Source data:

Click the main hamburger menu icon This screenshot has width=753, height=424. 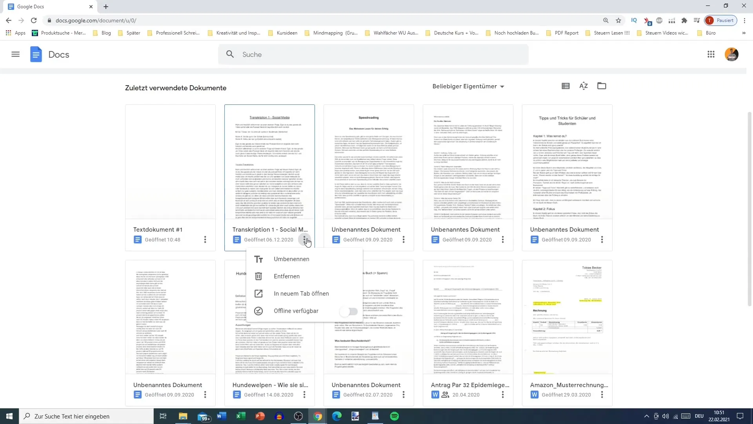click(15, 54)
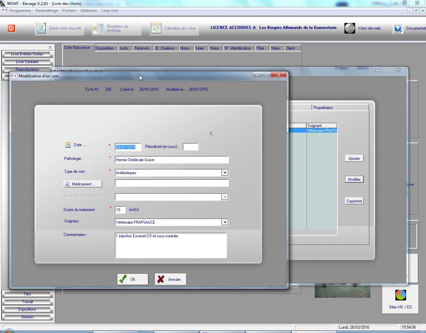Screen dimensions: 426x333
Task: Expand the Soigneur dropdown
Action: (225, 222)
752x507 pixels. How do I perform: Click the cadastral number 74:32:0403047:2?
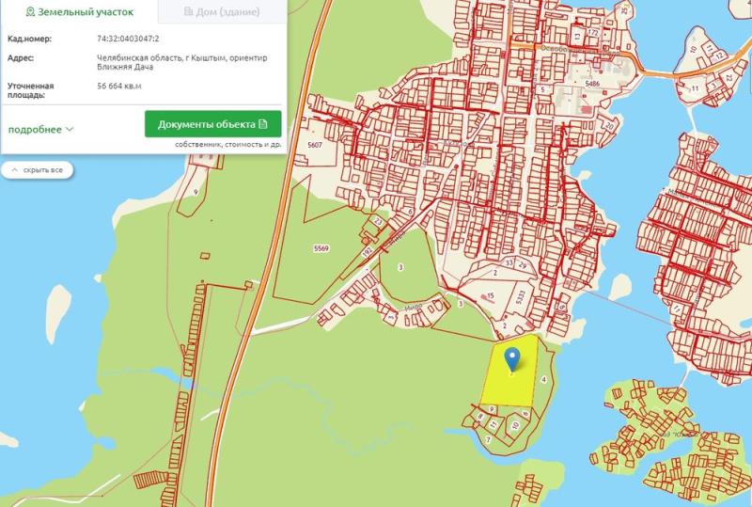pyautogui.click(x=128, y=39)
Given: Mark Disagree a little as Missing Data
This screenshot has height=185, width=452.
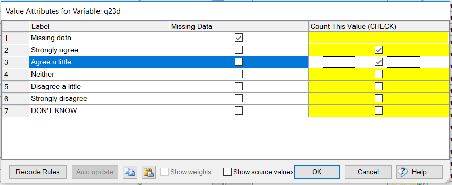Looking at the screenshot, I should pos(239,86).
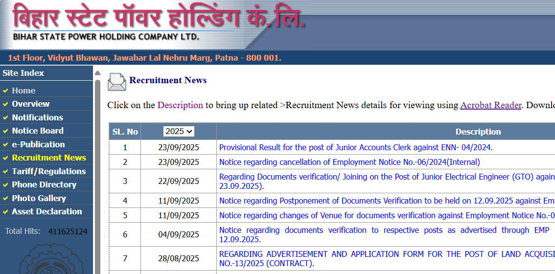Open Provisional Result for Junior Accounts Clerk
This screenshot has width=555, height=274.
[355, 147]
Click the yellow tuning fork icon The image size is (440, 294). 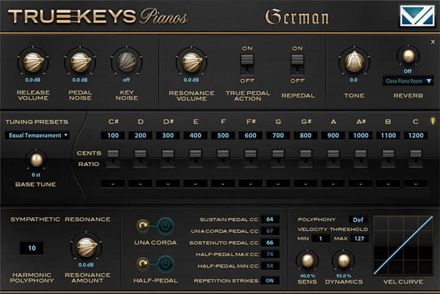click(433, 120)
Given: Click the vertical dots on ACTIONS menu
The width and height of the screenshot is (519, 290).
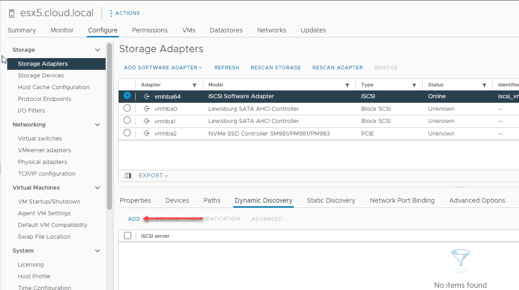Looking at the screenshot, I should (111, 13).
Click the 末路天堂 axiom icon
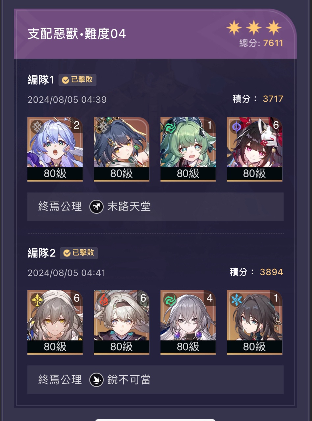The height and width of the screenshot is (421, 312). pyautogui.click(x=96, y=207)
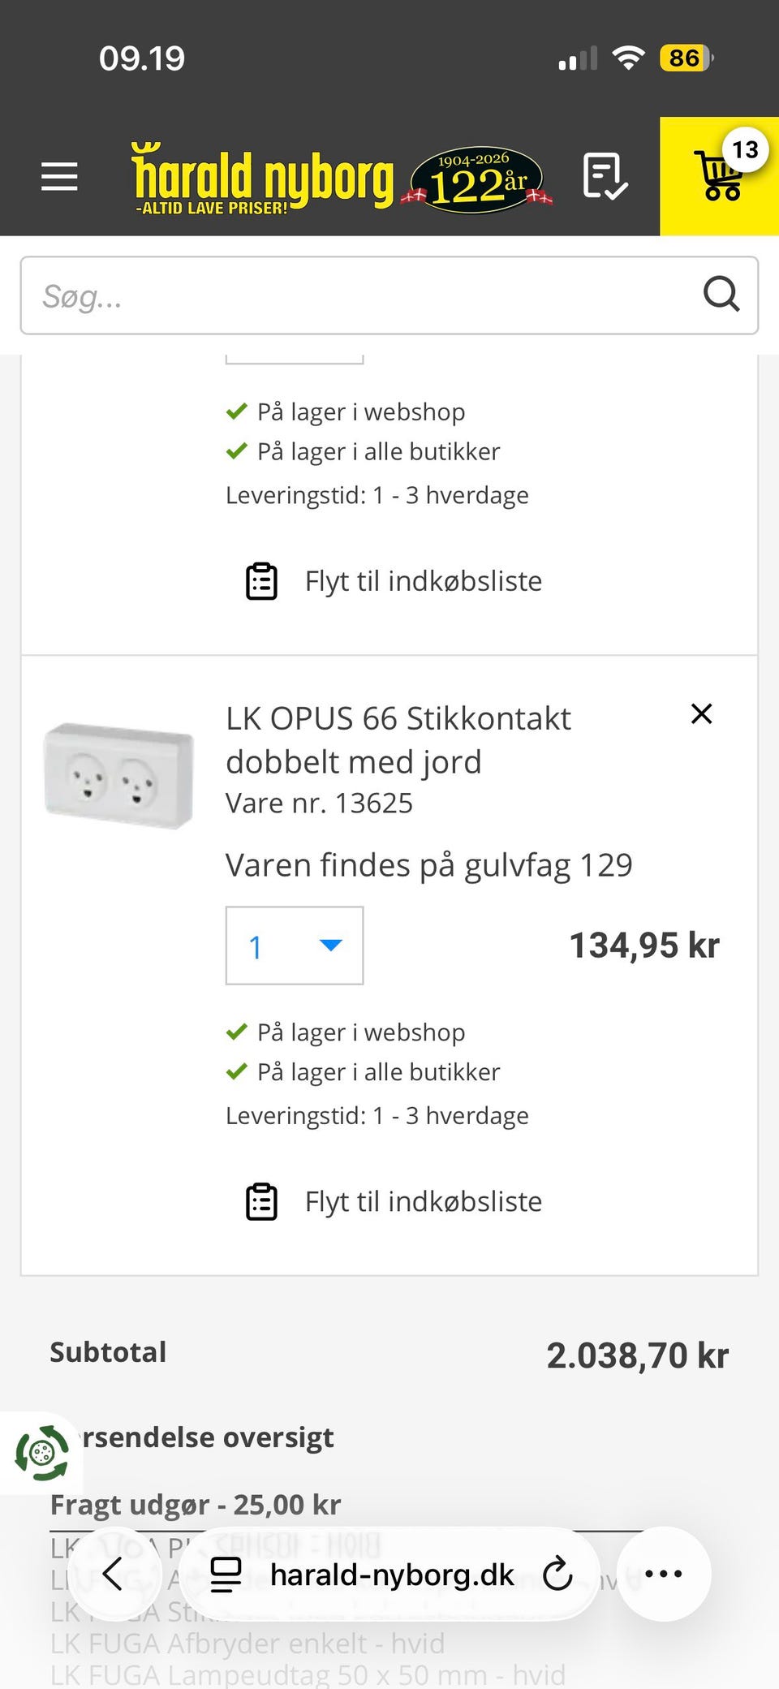Open the LK OPUS 66 Stikkontakt product title
Screen dimensions: 779x1689
[398, 739]
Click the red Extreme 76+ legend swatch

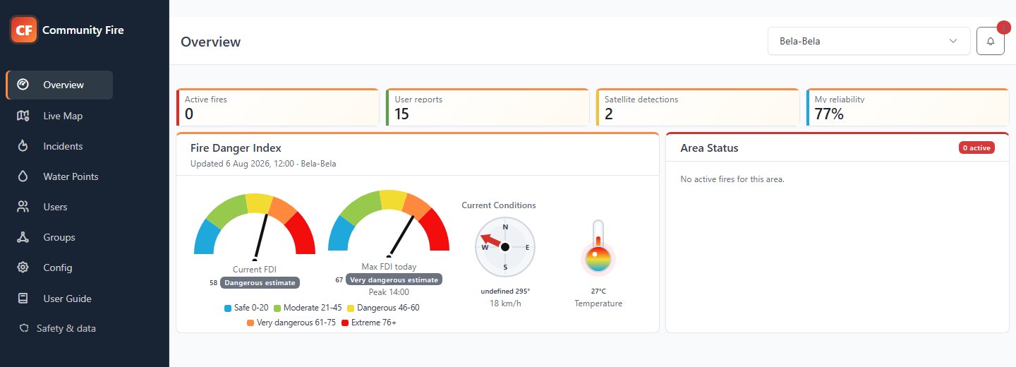tap(345, 323)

What you have to do: Reproduce the records above word for word, starting at the line containing "Click the 末路天堂 axiom icon" and continuing through the end of the records. Omit the pictures.

Response to the task:
Click the 末路天堂 axiom icon
The height and width of the screenshot is (421, 312). pyautogui.click(x=96, y=207)
Open the LK OPUS 66 Stikkontakt product title
Screen dimensions: 779x1689
[398, 739]
Click the red Extreme 76+ legend swatch

tap(345, 323)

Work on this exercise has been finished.